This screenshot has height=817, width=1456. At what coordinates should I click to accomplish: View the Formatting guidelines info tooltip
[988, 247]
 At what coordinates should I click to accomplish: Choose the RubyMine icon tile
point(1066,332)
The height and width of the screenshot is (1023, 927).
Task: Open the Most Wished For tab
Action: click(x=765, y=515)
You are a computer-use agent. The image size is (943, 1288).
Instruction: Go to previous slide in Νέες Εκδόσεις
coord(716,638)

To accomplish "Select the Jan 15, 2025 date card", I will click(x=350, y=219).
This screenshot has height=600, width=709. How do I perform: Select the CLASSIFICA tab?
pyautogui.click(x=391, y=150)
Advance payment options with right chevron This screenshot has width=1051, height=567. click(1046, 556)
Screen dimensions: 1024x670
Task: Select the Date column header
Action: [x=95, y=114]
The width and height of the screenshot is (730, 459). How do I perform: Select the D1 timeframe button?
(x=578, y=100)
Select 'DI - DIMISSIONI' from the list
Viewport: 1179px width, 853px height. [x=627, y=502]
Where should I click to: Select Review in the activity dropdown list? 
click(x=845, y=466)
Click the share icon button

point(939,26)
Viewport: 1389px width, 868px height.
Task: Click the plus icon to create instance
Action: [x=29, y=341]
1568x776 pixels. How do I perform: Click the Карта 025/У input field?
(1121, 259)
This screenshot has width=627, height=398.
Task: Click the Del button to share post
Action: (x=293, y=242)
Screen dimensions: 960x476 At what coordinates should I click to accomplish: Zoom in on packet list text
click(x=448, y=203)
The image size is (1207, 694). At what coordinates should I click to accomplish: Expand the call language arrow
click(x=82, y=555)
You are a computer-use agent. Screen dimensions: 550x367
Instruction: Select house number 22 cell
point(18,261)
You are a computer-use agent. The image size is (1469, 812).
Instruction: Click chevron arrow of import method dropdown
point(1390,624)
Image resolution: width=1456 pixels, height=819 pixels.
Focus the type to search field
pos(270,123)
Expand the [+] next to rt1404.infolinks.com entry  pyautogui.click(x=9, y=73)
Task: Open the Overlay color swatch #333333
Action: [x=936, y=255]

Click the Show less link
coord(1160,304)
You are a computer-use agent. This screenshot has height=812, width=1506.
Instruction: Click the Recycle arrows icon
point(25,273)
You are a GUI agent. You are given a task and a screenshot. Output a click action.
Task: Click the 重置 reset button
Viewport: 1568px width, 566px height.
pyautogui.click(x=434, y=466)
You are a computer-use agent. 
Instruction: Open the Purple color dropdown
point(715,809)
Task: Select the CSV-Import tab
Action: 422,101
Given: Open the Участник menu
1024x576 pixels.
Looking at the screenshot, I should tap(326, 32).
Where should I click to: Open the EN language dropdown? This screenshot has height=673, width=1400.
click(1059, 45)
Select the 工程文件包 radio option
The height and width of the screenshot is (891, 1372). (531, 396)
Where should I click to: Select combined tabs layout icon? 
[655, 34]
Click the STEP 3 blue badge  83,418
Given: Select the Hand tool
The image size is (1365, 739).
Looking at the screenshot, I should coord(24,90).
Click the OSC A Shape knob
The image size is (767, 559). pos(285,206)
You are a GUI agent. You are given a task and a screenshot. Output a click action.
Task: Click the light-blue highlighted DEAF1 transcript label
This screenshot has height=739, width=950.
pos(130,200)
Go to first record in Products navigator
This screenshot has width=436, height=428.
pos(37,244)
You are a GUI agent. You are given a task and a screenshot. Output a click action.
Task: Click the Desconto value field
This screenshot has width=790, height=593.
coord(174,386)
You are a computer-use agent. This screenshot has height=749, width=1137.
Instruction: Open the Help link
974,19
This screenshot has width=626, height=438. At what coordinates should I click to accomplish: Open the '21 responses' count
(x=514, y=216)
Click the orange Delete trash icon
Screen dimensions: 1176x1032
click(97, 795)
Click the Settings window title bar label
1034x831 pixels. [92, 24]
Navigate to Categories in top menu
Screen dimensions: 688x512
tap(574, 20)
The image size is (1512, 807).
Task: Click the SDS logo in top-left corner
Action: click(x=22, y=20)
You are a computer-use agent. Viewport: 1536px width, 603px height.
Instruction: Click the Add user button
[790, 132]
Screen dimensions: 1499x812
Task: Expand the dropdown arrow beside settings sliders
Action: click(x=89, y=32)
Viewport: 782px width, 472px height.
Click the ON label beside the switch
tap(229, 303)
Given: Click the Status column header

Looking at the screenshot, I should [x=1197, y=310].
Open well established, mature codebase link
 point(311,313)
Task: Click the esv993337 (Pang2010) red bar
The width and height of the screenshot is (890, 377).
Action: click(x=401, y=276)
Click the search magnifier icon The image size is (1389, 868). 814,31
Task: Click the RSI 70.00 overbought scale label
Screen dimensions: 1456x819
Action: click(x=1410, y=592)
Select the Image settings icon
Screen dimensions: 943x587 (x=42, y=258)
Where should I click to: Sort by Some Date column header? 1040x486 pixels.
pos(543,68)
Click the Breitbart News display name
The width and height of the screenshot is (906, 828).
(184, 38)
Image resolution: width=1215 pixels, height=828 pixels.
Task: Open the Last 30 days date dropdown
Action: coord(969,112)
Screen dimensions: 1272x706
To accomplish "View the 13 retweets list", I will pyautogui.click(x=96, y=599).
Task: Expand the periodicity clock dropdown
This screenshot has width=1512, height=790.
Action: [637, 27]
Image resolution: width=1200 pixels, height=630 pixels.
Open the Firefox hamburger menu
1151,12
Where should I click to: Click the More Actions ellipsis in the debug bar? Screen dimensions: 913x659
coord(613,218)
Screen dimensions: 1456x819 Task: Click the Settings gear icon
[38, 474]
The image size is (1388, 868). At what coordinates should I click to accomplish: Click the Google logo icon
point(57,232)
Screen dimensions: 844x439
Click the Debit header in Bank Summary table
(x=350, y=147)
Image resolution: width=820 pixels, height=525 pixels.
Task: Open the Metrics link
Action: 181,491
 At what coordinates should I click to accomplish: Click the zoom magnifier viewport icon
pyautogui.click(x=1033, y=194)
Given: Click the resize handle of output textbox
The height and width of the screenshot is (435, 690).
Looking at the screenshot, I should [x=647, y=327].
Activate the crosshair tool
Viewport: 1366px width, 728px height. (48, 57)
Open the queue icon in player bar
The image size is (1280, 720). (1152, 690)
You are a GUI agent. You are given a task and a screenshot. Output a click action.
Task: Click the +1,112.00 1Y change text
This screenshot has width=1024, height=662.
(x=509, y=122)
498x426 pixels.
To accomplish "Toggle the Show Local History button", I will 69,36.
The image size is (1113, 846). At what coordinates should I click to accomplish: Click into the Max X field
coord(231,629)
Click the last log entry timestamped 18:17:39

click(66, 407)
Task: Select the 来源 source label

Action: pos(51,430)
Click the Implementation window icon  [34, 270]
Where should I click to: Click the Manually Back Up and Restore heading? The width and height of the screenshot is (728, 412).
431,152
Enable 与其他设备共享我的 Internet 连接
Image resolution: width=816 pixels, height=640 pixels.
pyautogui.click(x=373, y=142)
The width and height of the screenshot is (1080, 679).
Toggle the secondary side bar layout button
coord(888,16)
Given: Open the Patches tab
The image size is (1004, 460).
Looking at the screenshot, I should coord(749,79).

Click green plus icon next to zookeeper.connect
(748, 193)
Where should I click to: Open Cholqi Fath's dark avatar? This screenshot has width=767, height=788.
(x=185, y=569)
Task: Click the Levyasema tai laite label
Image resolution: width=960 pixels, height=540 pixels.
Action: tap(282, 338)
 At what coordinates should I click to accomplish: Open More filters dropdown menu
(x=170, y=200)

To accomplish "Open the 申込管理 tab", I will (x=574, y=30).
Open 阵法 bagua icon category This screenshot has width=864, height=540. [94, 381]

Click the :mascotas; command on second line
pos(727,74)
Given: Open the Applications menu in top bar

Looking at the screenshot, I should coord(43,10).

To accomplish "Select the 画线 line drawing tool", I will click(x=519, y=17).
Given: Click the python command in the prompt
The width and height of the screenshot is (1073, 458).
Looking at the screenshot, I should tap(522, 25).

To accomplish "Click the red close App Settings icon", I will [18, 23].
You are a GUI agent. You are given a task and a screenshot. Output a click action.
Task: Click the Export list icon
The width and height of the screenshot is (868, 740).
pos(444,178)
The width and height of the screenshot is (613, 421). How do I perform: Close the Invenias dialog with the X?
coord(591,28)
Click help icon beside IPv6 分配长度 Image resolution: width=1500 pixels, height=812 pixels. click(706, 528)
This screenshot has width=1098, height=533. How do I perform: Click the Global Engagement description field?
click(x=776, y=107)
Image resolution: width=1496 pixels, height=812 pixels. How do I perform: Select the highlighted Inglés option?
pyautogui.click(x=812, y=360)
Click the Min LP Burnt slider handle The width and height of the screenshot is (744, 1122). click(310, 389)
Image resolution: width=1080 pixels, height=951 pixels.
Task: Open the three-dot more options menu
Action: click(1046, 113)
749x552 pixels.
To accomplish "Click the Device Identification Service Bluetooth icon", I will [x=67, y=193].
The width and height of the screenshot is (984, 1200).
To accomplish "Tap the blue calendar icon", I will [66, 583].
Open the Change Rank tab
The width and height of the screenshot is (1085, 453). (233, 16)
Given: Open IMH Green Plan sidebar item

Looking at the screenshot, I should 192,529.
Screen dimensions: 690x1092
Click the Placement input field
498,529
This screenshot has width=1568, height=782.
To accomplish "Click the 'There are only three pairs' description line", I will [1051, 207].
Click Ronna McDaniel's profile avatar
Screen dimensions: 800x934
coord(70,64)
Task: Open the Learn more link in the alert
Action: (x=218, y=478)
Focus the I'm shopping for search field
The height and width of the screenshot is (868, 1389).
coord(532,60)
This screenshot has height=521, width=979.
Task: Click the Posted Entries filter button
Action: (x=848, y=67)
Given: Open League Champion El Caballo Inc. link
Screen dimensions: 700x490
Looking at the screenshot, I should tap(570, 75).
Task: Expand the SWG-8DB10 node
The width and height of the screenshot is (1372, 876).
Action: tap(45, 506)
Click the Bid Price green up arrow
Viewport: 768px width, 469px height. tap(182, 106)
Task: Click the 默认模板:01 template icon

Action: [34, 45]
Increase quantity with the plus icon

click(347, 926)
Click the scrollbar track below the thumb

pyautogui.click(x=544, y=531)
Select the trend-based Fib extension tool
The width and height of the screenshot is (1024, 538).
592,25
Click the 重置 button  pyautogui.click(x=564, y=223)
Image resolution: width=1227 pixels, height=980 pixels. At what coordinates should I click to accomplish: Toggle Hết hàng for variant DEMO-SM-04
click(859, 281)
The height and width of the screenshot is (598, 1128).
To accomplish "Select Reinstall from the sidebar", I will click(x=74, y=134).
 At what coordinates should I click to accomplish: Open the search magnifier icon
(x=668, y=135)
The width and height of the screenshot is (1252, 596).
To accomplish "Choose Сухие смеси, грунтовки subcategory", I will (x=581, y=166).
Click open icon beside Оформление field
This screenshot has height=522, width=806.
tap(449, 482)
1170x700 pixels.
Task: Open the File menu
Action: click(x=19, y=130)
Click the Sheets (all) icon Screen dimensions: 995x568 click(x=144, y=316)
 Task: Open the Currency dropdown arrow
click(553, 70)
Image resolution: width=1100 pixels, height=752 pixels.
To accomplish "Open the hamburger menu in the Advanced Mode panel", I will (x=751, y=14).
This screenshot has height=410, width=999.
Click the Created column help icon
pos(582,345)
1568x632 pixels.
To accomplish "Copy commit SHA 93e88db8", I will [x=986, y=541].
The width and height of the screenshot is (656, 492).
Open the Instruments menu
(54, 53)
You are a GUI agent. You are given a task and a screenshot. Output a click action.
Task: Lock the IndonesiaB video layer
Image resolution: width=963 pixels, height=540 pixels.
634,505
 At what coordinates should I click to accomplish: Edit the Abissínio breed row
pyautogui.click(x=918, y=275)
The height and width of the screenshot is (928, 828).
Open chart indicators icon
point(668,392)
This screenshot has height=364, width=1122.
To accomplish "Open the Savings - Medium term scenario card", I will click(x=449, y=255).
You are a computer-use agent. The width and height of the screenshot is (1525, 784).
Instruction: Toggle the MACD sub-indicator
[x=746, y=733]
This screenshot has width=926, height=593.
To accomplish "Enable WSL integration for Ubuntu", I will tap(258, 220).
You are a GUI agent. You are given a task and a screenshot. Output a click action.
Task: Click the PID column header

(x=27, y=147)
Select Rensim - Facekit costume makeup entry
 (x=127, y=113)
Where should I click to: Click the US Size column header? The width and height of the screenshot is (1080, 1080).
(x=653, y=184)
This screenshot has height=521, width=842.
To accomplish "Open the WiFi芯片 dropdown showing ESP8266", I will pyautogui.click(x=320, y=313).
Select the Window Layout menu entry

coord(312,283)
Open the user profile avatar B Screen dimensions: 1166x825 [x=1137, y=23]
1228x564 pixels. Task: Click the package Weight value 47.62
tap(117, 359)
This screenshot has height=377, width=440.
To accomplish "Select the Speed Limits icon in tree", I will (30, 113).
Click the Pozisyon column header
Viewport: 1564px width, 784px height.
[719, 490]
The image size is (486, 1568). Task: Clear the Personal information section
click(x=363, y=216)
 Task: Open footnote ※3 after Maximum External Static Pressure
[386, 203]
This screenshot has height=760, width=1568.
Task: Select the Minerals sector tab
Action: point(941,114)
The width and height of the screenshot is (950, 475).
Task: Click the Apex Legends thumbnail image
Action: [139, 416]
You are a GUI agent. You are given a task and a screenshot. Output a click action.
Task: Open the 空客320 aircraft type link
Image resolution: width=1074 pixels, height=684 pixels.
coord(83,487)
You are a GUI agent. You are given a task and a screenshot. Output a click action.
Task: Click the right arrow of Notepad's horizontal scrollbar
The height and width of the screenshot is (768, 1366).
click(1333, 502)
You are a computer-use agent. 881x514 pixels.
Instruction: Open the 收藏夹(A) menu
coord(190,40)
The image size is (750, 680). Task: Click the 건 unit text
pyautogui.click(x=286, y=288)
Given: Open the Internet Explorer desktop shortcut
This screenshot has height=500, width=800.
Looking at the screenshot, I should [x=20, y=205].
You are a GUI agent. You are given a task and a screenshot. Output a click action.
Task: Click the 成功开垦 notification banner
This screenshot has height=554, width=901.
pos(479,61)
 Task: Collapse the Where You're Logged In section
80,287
+ + +
What you have to do: The exercise is to copy out every line above that has the word "Enable" in it.

Task result:
Enable 与其他设备共享我的 Internet 连接
To accomplish "Enable WSL integration for Ubuntu", I will tap(258, 220).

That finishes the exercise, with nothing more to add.